天使はワガママに決まってる
より一層マフラーに顔を埋めた彼の横顔は
店の暗いライトでも分かるくらい真っ赤で。
…先輩も顔に出やすいというか何というか…
「もしかして…先輩、私にリング買ってくれるために…?」
「バッ……!」
馬鹿じゃねぇの?といつも通り続いた言葉も
いつもより弱々しい。
こんなときの先輩は図星なのだ。
「別に、お前のためでもねぇし。
あー…ホラ、東京行ったら色々金がかかんだろうが。」
苦し紛れの言い訳で、
また顔が赤くなる先輩。
髪の色とマフラーが加わって、顔全体が真っ赤だ。
何だか今までにない陽先輩に、
愛しさで笑いがこみあげてくる。
「あははっ!」
「…笑ってんな……。」
「ごめんなさーい」
「全く悪気ねぇだろ。」
予想以上のツンデレに、笑いが止まらない。
ニコニコ顔の私を一瞥して、
先輩は同じデザインのサイズ違いを見つけ出した。
それを持ち、さっさと早歩きでレジに向かう背中を追う。
イカつい店員さんに思わず後ずさりした私を、
背中に隠すように陽先輩はレジの前に立ってくれた。
「名前は?」
「…”YOU”と”AZUSA”だ。
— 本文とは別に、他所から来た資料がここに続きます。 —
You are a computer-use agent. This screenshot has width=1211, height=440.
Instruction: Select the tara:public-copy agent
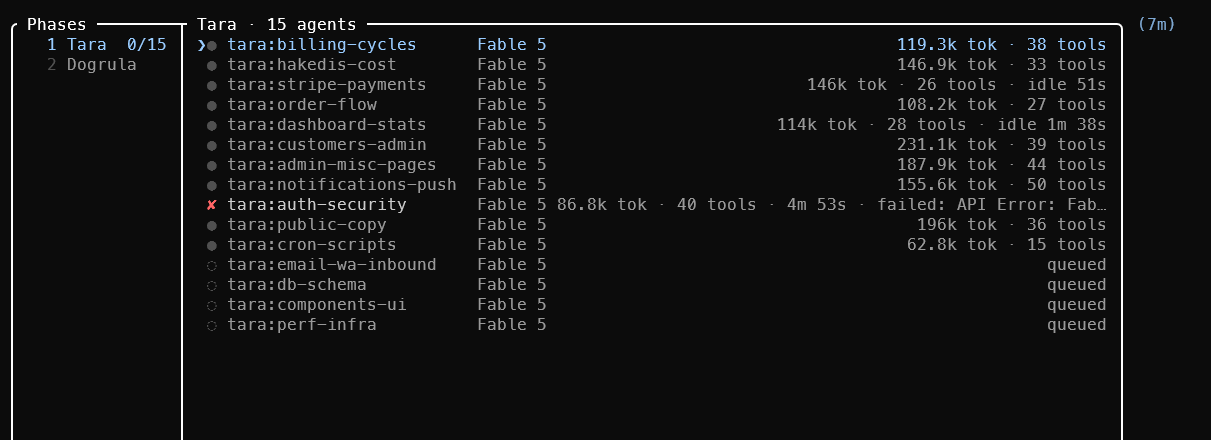tap(652, 225)
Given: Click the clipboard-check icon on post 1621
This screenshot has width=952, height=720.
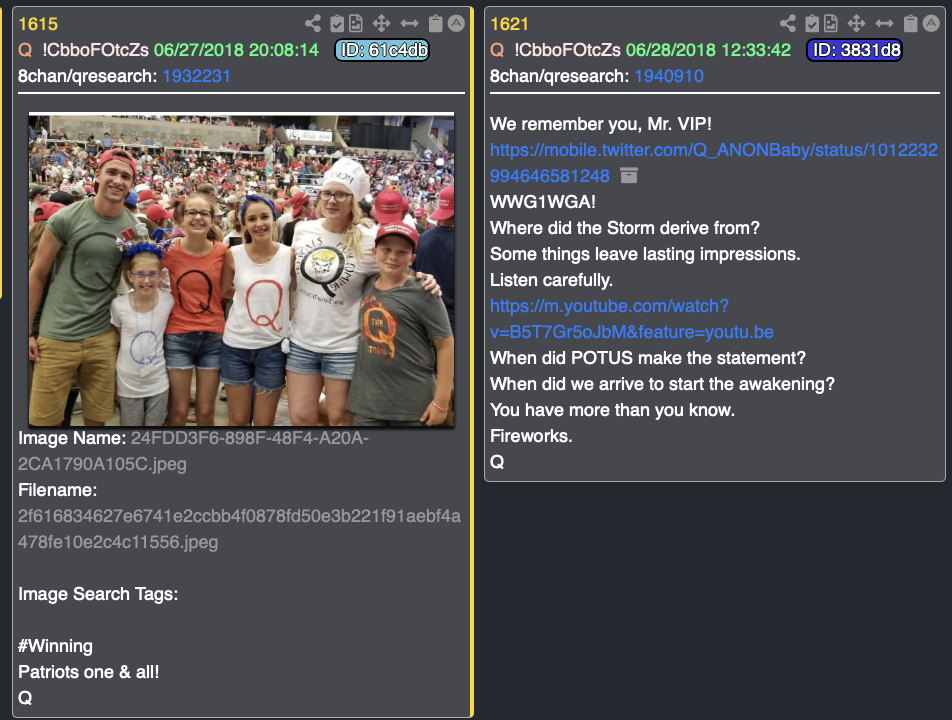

」
「おっけー。ちょっと待ってな。」
何かの合図なのか、
陽先輩と店員さんは
私には意味の分からないやり取りをした後、
リングを持って店の奥へ消えていった。
「ここの店、夜になったらタダで名前入れてくれる。」
私の疑問に気付いたのか、
先輩は少しだけ自慢げに理由を話してくれた。
(それで先輩…今日のデートは夕方からって言ったんだ…)
小さなサプライズにも、私の心は大袈裟に跳ねる。
しかもアクセサリーなんて買ってくれたことも、
先輩からデートの指定をしたことも、今までには無いことで。
余計に今日が特別な物に感じられた。
「ふふっ…!」
「…何笑ってんだよ…。」
「嬉しいだけですー。」
「言うな。恥ずかしい。」
無愛想な顔を、またほんのり赤く染めた彼を
ちらりと見上げては、また笑みが零れた。